[Records provided — start]

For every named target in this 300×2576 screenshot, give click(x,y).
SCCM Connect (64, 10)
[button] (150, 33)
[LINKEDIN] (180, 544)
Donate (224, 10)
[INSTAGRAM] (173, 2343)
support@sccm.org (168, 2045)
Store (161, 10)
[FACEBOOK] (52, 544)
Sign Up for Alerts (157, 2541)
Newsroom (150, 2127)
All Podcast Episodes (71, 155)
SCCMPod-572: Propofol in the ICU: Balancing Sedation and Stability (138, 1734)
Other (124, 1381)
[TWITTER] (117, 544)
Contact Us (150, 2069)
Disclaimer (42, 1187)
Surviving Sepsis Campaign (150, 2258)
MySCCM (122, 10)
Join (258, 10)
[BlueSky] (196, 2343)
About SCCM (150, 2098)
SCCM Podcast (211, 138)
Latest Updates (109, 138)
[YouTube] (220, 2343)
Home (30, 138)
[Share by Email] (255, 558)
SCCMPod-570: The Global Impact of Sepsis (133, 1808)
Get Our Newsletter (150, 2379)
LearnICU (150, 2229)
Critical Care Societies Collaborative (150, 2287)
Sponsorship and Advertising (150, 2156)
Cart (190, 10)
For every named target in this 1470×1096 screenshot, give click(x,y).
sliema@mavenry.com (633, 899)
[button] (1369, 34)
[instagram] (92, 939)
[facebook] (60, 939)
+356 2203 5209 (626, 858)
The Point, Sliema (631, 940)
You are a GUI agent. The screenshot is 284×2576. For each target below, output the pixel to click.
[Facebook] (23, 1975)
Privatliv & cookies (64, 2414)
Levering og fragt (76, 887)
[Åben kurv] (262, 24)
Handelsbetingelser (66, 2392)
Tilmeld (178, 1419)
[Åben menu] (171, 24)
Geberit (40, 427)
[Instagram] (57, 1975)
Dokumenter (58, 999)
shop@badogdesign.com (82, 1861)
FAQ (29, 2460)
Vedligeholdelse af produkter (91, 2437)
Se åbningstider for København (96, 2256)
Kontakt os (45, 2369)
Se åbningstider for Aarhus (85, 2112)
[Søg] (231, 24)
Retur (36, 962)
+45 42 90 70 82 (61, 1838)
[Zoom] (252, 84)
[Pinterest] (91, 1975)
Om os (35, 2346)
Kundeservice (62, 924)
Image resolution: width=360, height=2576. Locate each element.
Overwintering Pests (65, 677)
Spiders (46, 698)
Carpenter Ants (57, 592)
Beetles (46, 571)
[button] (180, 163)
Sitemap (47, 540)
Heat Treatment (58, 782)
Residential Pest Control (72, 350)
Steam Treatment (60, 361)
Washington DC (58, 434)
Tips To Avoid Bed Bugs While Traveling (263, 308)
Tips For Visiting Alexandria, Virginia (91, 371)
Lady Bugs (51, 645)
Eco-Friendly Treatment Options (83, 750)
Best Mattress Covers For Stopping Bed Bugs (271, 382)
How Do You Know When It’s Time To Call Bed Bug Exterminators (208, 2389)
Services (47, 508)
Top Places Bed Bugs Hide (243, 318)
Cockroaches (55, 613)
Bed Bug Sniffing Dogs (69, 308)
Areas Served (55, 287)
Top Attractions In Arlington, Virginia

[Records provided — finish]

**About this task**
Please write out every record shown above exactly as it reads.

**Solution**
For every named target in this 300×2576 screenshot, give click(x,y).
SCCM Connect (64, 10)
[button] (150, 33)
[LINKEDIN] (180, 544)
Donate (224, 10)
[INSTAGRAM] (173, 2343)
support@sccm.org (168, 2045)
Store (161, 10)
[FACEBOOK] (52, 544)
Sign Up for Alerts (157, 2541)
Newsroom (150, 2127)
All Podcast Episodes (71, 155)
SCCMPod-572: Propofol in the ICU: Balancing Sedation and Stability (138, 1734)
Other (124, 1381)
[TWITTER] (117, 544)
Contact Us (150, 2069)
Disclaimer (42, 1187)
Surviving Sepsis Campaign (150, 2258)
MySCCM (122, 10)
Join (258, 10)
[BlueSky] (196, 2343)
About SCCM (150, 2098)
SCCM Podcast (211, 138)
Latest Updates (109, 138)
[YouTube] (220, 2343)
Home (30, 138)
[Share by Email] (255, 558)
SCCMPod-570: The Global Impact of Sepsis (133, 1808)
Get Our Newsletter (150, 2379)
LearnICU (150, 2229)
Critical Care Societies Collaborative (150, 2287)
Sponsorship and Advertising (150, 2156)
Cart (190, 10)
For every named target in this 1470×1096 screenshot, give click(x,y).
sliema@mavenry.com (633, 899)
[button] (1369, 34)
[instagram] (92, 939)
[facebook] (60, 939)
+356 2203 5209 (626, 858)
The Point, Sliema (631, 940)
You are a GUI agent. The screenshot is 284×2576. For each target below, output the pixel to click.
[Facebook] (23, 1975)
Privatliv & cookies (64, 2414)
Levering og fragt (76, 887)
[Åben kurv] (262, 24)
Handelsbetingelser (66, 2392)
Tilmeld (178, 1419)
[Åben menu] (171, 24)
Geberit (40, 427)
[Instagram] (57, 1975)
Dokumenter (58, 999)
shop@badogdesign.com (82, 1861)
FAQ (29, 2460)
Vedligeholdelse af produkter (91, 2437)
Se åbningstider for København (96, 2256)
Kontakt os (45, 2369)
Se åbningstider for Aarhus (85, 2112)
[Søg] (231, 24)
Retur (36, 962)
+45 42 90 70 82 (61, 1838)
[Zoom] (252, 84)
[Pinterest] (91, 1975)
Om os (35, 2346)
Kundeservice (62, 924)
Image resolution: width=360, height=2576. Locate each element.
Overwintering Pests (65, 677)
Spiders (46, 698)
Carpenter Ants (57, 592)
Beetles (46, 571)
[button] (180, 163)
Sitemap (47, 540)
Heat Treatment (58, 782)
Residential Pest Control (72, 350)
Steam Treatment (60, 361)
Washington DC (58, 434)
Tips To Avoid Bed Bugs While Traveling (263, 308)
Tips For Visiting Alexandria, Virginia (91, 371)
Lady Bugs (51, 645)
Eco-Friendly Treatment Options (83, 750)
Best Mattress Covers For Stopping Bed Bugs (271, 382)
How Do You Know When It’s Time To Call Bed Bug Exterminators (208, 2389)
Services (47, 508)
Top Places Bed Bugs Hide (243, 318)
Cockroaches (55, 613)
Bed Bug Sniffing Dogs (69, 308)
Areas Served (55, 287)
Top Attractions In Arlington, Virginia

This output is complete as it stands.